日々雑録

ブツネタ257 「六角型厨子も完成。」

2011/10/21(金) ブツネタ



完成ラッシュラッシュラッシュ★


六角型厨子が完成しました。



ブツネタ243 「六角型厨子の制作。」

ブツネタ245 「六角型厨子塗り上がりました。」



塗師さんの工程が完了してから、久々の登場になりました。




漆が塗り上がった後は、

蝋色師さんに渡り、





屋根、胴、扉、地覆の全てに蝋色を施してもらいました。




厨子の大半は、内部を金箔押しで仕上げますが、

今回の厨子は、戸裏も含め内部を全て黒蝋色で仕上げました。


・・・というのにも訳があって、

今回の厨子の戸裏には蒔絵が入るんです。




そもそも、蒔絵が入るならということで、

この六角型の厨子をご提案させて頂きました。


春日型、隅切春日型のお厨子を制作する機会が多い中、

何故に六角型なのか・・。





下の図は、厨子のおおまかな平面図。


上が今回制作した六角型。 下が隅切春日型の厨子です。





緑の線は扉、

赤の線は扉を開けて正面から見たときに見える向板を指します。



六角型は三面鏡のようになっていますから、

扉を開くと、6枚の板が正面から全て見えることになります。




戸裏にはメインとなる絵を描き、

向板3枚にも蒔絵を散らし、図柄が繋がるように絵を表現してみたくて

この六角型の厨子ということなんです。




図案は、




桜&燕  楓&鹿 

“春秋”を表現した図案。

ご寺院様にご縁のある桜と楓を取り入れました。







そして完成したのがコチラ。

力作です。







向右には、桜の木に燕二羽が飛び交い、





向左には、せせらぎ近くにある楓の木。

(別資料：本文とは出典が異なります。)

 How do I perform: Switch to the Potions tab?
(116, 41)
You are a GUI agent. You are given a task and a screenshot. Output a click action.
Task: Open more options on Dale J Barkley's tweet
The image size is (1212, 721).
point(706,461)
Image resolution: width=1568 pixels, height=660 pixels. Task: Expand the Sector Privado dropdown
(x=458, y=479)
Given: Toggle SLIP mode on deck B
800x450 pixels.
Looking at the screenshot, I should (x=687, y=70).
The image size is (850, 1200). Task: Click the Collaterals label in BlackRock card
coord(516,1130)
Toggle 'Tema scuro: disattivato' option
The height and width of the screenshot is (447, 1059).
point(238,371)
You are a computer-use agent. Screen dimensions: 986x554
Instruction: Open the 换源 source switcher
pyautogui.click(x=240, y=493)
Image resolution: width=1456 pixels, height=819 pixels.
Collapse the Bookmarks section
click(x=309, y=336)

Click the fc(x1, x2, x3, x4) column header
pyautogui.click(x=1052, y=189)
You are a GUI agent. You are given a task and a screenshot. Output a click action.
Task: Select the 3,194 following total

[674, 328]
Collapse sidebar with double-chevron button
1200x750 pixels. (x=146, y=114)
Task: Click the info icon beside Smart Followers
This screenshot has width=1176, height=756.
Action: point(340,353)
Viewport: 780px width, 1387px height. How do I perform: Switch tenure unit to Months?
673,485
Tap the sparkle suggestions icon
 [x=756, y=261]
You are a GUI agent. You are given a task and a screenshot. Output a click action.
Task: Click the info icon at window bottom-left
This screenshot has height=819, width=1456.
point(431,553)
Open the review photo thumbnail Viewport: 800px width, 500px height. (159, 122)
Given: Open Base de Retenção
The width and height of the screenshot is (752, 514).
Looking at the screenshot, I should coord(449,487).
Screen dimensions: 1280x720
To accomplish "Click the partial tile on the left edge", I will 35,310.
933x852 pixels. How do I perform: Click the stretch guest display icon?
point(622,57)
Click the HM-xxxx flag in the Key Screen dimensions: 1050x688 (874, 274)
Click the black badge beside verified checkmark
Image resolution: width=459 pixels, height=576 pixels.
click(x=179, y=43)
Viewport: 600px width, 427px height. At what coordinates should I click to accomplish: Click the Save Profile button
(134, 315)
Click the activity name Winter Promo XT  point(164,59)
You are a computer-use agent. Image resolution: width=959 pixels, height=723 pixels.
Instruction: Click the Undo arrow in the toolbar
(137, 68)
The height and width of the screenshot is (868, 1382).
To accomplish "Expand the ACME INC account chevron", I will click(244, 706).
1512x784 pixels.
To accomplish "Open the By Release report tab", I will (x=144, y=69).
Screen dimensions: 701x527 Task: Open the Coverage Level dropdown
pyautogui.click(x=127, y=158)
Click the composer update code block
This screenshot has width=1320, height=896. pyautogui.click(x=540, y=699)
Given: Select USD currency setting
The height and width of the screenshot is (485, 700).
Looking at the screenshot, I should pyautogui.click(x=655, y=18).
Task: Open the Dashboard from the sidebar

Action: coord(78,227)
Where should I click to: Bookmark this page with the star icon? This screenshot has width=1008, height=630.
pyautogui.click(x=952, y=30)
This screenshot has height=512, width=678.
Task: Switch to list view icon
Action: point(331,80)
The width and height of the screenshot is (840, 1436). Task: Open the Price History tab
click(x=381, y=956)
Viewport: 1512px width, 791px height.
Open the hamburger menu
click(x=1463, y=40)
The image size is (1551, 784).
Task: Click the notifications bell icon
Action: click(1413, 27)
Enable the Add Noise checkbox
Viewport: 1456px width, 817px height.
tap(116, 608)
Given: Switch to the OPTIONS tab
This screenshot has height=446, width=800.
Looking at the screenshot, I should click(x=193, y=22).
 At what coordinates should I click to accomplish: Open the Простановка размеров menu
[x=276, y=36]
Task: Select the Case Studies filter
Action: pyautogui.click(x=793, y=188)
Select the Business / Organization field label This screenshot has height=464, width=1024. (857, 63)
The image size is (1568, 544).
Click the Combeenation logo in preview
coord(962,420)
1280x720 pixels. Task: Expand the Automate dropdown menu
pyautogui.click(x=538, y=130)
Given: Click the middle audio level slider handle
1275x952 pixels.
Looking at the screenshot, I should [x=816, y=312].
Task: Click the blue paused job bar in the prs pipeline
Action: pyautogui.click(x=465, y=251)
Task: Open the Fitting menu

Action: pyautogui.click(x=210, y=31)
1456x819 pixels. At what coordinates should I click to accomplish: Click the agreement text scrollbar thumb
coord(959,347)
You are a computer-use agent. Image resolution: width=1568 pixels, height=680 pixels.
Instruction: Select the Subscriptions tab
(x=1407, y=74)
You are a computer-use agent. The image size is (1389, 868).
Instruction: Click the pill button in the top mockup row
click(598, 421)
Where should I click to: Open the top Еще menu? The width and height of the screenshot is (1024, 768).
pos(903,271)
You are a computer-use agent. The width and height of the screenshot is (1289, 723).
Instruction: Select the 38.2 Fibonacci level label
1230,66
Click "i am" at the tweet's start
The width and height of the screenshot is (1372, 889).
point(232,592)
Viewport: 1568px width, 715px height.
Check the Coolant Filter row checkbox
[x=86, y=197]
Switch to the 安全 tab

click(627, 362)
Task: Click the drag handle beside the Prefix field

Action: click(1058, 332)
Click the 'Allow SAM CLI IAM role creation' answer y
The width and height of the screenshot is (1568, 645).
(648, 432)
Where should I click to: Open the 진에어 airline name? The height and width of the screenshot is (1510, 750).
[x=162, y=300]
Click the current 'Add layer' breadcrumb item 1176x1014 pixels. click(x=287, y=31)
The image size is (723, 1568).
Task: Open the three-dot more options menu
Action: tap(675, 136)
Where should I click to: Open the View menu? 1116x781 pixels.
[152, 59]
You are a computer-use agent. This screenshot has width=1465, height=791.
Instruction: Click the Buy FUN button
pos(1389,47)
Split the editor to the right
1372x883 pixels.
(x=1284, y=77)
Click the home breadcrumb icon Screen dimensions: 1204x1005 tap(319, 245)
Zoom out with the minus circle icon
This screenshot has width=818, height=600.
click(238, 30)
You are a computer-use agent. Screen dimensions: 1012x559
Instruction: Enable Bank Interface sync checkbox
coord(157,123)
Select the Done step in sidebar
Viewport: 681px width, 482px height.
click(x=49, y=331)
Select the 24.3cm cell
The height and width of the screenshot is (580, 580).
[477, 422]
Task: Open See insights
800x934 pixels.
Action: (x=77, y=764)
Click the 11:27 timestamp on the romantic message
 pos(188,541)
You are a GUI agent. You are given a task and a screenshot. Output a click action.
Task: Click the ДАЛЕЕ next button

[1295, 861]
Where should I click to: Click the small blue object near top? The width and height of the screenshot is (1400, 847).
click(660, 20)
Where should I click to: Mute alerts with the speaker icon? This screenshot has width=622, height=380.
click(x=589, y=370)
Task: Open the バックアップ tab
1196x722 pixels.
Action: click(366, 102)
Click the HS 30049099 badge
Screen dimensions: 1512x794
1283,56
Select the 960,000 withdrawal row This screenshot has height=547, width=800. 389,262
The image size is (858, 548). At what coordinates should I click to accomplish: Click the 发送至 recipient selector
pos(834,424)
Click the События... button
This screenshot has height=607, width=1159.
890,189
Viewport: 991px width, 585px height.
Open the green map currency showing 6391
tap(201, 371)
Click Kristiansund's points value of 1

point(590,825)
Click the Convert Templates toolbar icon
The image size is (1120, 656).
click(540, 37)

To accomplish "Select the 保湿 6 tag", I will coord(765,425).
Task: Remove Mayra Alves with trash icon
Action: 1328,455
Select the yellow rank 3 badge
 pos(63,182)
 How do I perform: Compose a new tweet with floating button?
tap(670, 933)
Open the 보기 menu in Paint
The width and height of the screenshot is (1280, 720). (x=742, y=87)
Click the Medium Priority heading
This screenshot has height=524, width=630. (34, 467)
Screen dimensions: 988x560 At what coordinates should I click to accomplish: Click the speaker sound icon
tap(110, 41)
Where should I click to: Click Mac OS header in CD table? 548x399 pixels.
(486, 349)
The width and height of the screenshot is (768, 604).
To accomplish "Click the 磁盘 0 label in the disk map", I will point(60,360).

その近くに鹿が歩く絵。




非常に趣ある蒔絵が完成しました。




そして、このお厨子には、お木仏が入るのですが、

仏さんを入れるとこうなります。





この阿弥陀さんは、次回ご紹介しますので今回は割愛しますが、

西本願寺派の阿弥陀如来像です。

戸裏に阿弥陀さんの映り込みも良いですね。






もちろん、この厨子の特徴である蕨手も、

全体のバランスも格好良く仕上がりました。

蒔絵も入りますので、黒以外の色漆は多用せず、
極力シンプルに仕上げました。







また、上部の連子枠は、



岩絵の具を厚ぼったくならないように塗り、




枠に取付。 後ろ側は黒蝋色で仕上げています。

ちょっとしたことですが、こういった塗り分けや取付にも大変気を遣います。




最後に、錺金具。





錺金具には模様は彫っていません。

いわゆる魚々子(ななこ)のみ。


魚々子とは、刃が小円となった鏨(たがね)を打ち込み、

金属の表面に細かい粟(あわ)粒をまいたようにみせる技法。

魚の卵をまき散らしたようにみえるので魚々子と呼ばれます。



この魚々子のみの彫りを素魚々子(すななこ)と呼んでいますが、


模様がない分、地味に見えるかもしれませんが、

1粒1粒を打ち込んでいくというかなり手間と技術の要る内容なんです。


あえて、素魚々子。


今回のこの六角型厨子では、とことん拘らせて頂きました。